El plan no ha sido motivado por la ideología. Lo ha sido por el pánico. El jueves por la tarde, antes de que se empezara a filtrar la decisión de la Casa Blanca de intervenir, Robert, de 44 años, licenciado en Empresariales se preguntaba si sus ahorros «están seguros». La posibilidad de un pánico que provocara una retirada masiva de depósitos de los bancos de la primera economía mundial no era impensable.

Esa combinación de terror y caos era resumida por Hugo Dixon y Edward Hadas en Breakingviews.com el viernes, «las buenas noticias son que los políticos, los reguladores, los banqueros centrales, y los líderes del mercado estaban tan asustados que estaban dispuestos a llegar a cualquier acuerdo. Las malas noticias, que esto va a ser engañoso, caro y con un enorme riesgo moral».

Efectivamente: a partir de ahora, queda claro que si una empresa financiera es lo suficientemente grande y lo hace lo suficientemente mal para caer, siempre podrá contar con el respaldo del Estado. Y el plan de rescate no soluciona las tendencias kamikazes de Wall Street o de las familias estadounidenses, como su incapacidad manifiesta para el ahorro.

Al final, la solución a todos esos problemas que amenazaban con llevarse por delante la economía mundial ha sido este plan. Acaso no fuera posible hacer otra cosa. El éxito del mercado es lo que ha hecho imposible una solución a la antigua usanza, como cuando estalló la crisis de la deuda latinoamericana a principios de los años 80: juntar en una mesa a los banqueros y a los acreedores y hacerles llegar a un acuerdo de caballeros. Hoy el mercado tiene miles de agentes y ninguno de ellos posee la capacidad de influir de forma decisiva en los acontecimientos.

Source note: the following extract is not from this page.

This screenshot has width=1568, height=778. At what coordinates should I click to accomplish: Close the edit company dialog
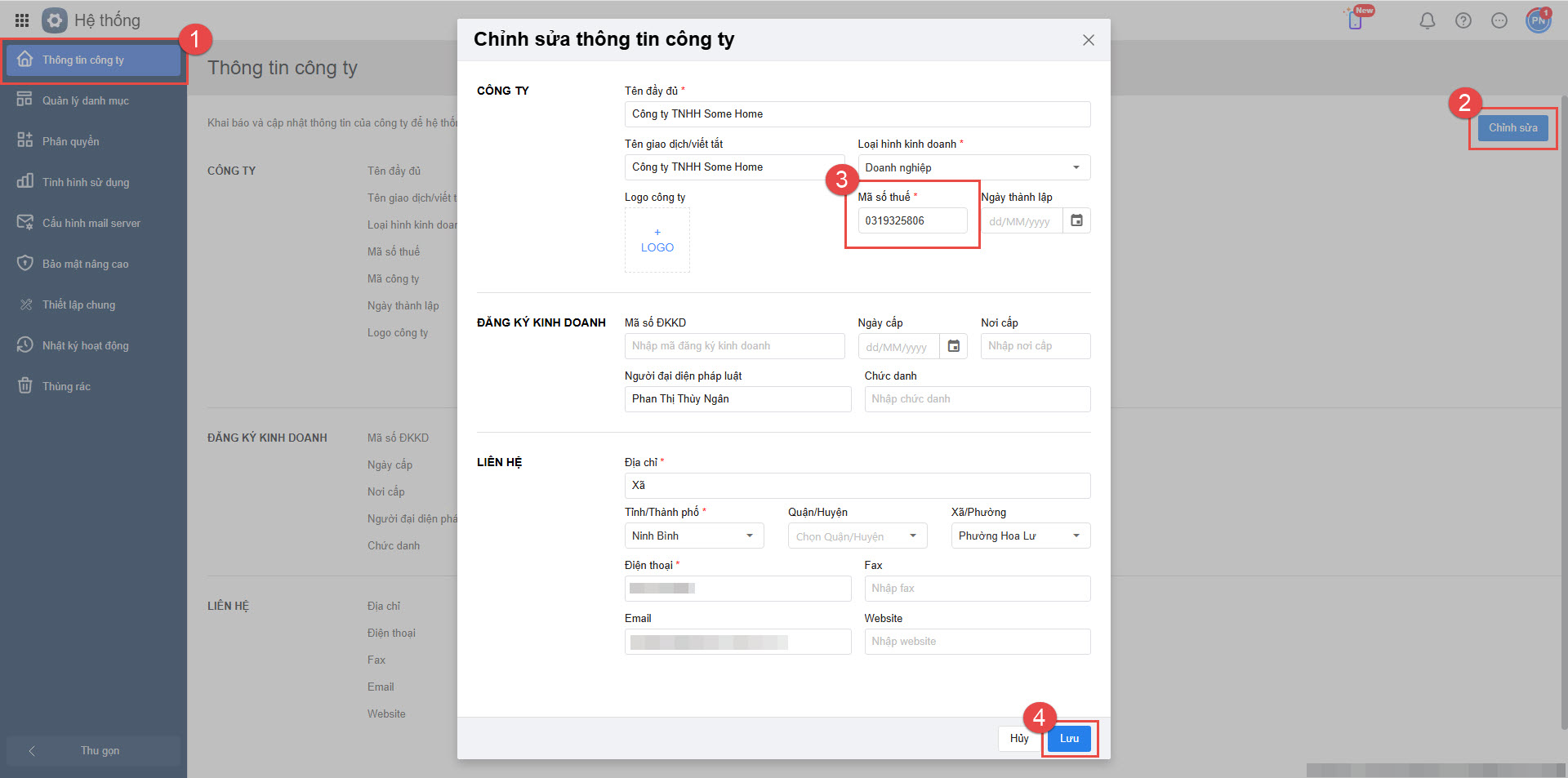pyautogui.click(x=1088, y=40)
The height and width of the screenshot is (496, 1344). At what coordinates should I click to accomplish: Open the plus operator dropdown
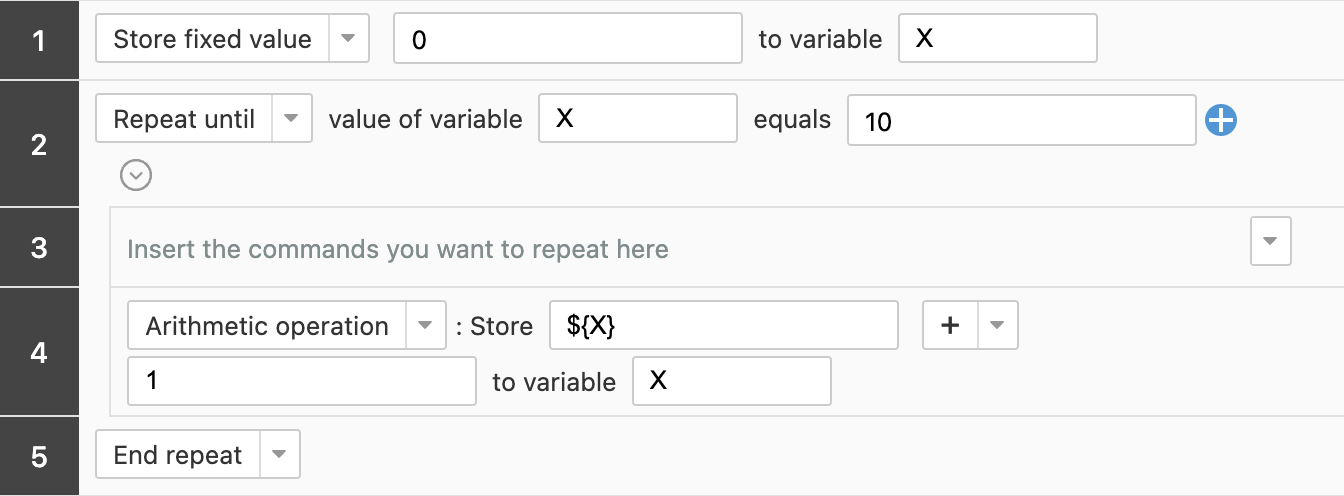pos(996,326)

Al final, cada operador tiene sus propias armas de destrucción masiva. Así lo veía el miércoles el consejero delegado de Fusion IQ, una consultora de Wall Street, Barry Ritholtz, en una explicación «para el lego» en la cadena de televisión Cmedy Central:

«Lehman era como el niñito que está tirando de la cola a un perro. Sabes que el perro le va a morder, pero sólo le va a hacer daño a él.Bear Stearns [el banco que la Reserva Federal entregó a JP Morgan en marzo con 29.000 millones de dólares de dinero público] es el pirómano: el chaval que siempre juega con cerillas y que puede prender la casa y hasta incendiar el barrio entero. Y AIG es el chaval que por casualidad entra en un laboratorio de guerra biológica, encuentra un montón de frascos sin etiquetas, los coge y se va a al parque a jugar con ellos».

Así pues, no estamos en un mercado, sino en un campo de tiro.Y acaso ésa sea la mayor critica que se ha formulado a las autoridades económicas estadounidenses: el paquete de ayuda es sólo una solución temporal y apresurada. Y sus efectos serán sólo temporales.

Pero los tiempos han cambiado y no parece que hoy nadie vaya a crear un nuevo marco regulatorio que reduzca el riesgo de estas catástrofes de forma significativa y modernice los sistemas de supervisión de forma efectiva. Desde su pequeño y recóndito Monumento, Roosevelt sigue, 64 años después de su muerte, dirigiendo la política económica de Estados Unidos.